Work order 1 => In the personal account of an HIV diagnosis, list the reasons the writer gives for not reacting more emotionally to the positive result.
Work order 2 => According to the personal account of an HIV diagnosis, on what date did the writer get the HIV test results?
START Text section
During the spring of 1988 I had been chronically ill, so I decided to get tested for HIV. Also, an ex-lover of mine had developed AIDS a few years earlier, so I figured the chances were good that I might be positive. On June 15, 1988, one month after my 31st birthday, I got the results of my HIV test - positive. I responded to my doctor that I guess this mean I wouldn't need to contribute to my 401-K any longer. He was concerned that I didn't have a more emotional reaction. I suppose I wasn't overwrought because my health was much improved by that time, and also because I wasn't overly surprised by the news. And I'm sure denial played a part as well.
I'm one of the fortunate ones as I've never been hospitalized for any AIDS-related ailments and I responded well to medication. I tell friends that my relatively good health over the years is because of my strong Eastern European peasant stock. And although I moved to New York in the late '70s, and engaged in my share of "risky" behavior, I never overindulged in "fast living". Also, since I lived in New Jersey during my first few years working in NYC, I believe that limited my exposure to these temptations as well, since I usually went home after work.
END Text section
START Supplied entries
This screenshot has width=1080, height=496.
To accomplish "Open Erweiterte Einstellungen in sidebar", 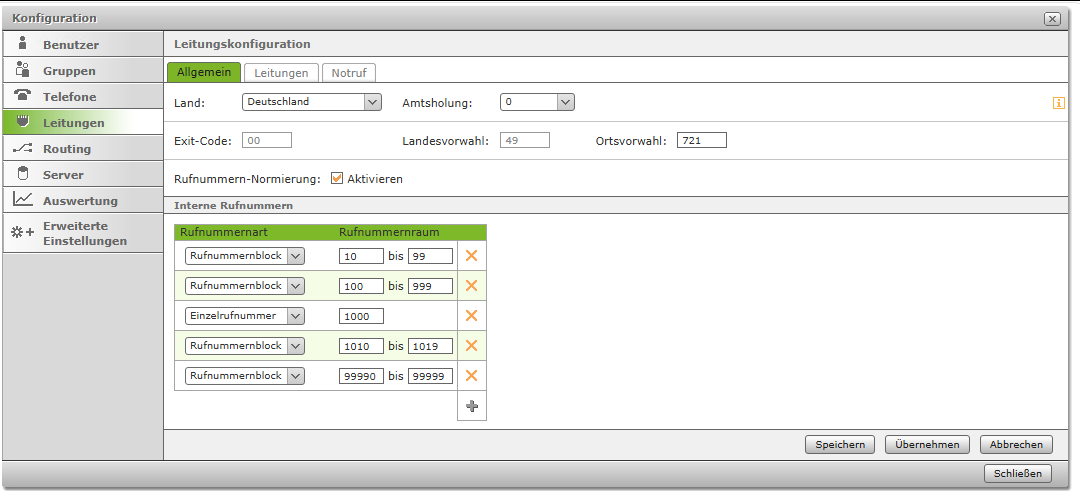I will tap(84, 233).
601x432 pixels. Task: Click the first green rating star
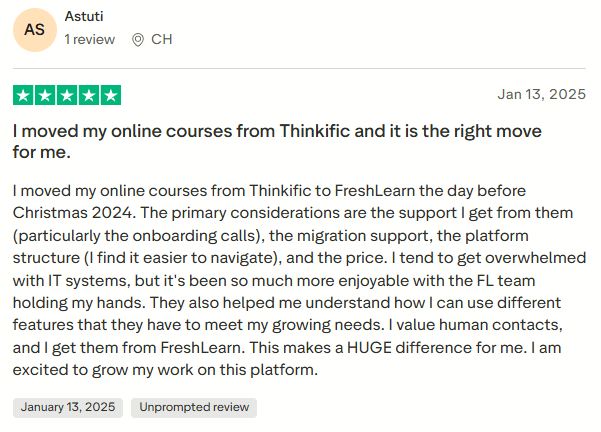[x=23, y=95]
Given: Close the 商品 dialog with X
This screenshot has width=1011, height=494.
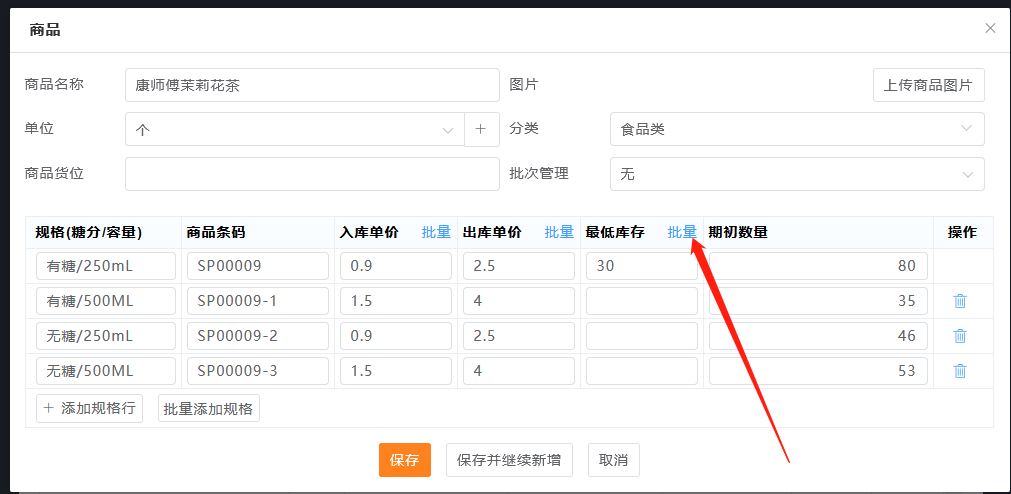Looking at the screenshot, I should [x=990, y=28].
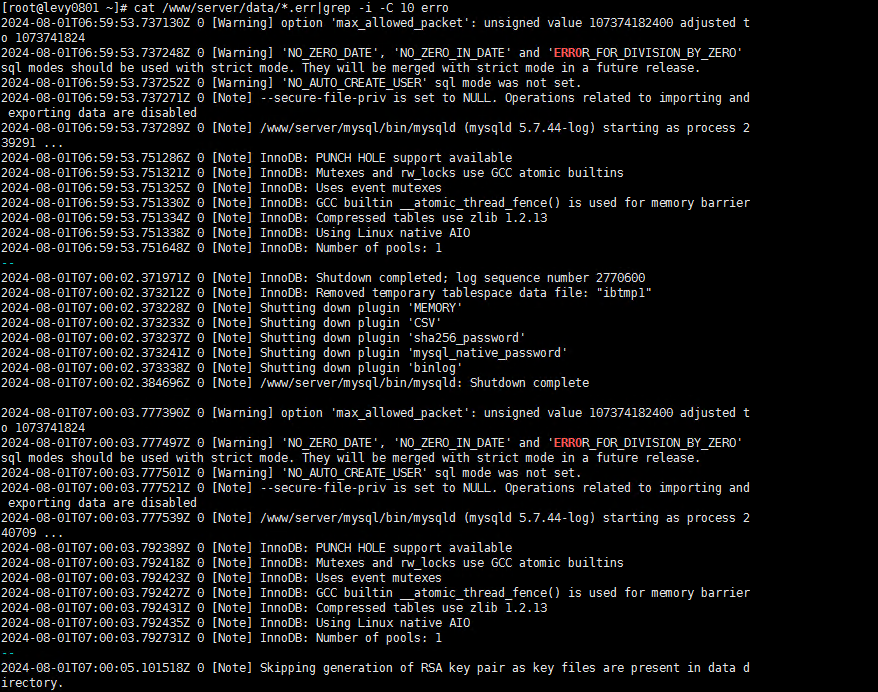Screen dimensions: 878x692
Task: Click the first red ERROR highlighted word
Action: click(x=568, y=53)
END Supplied entries
Written solution 1 =>
- The writer's health was much improved by that time.
- The writer wasn't overly surprised by the news.
- Denial played a part as well.

Written solution 2 => June 15, 1988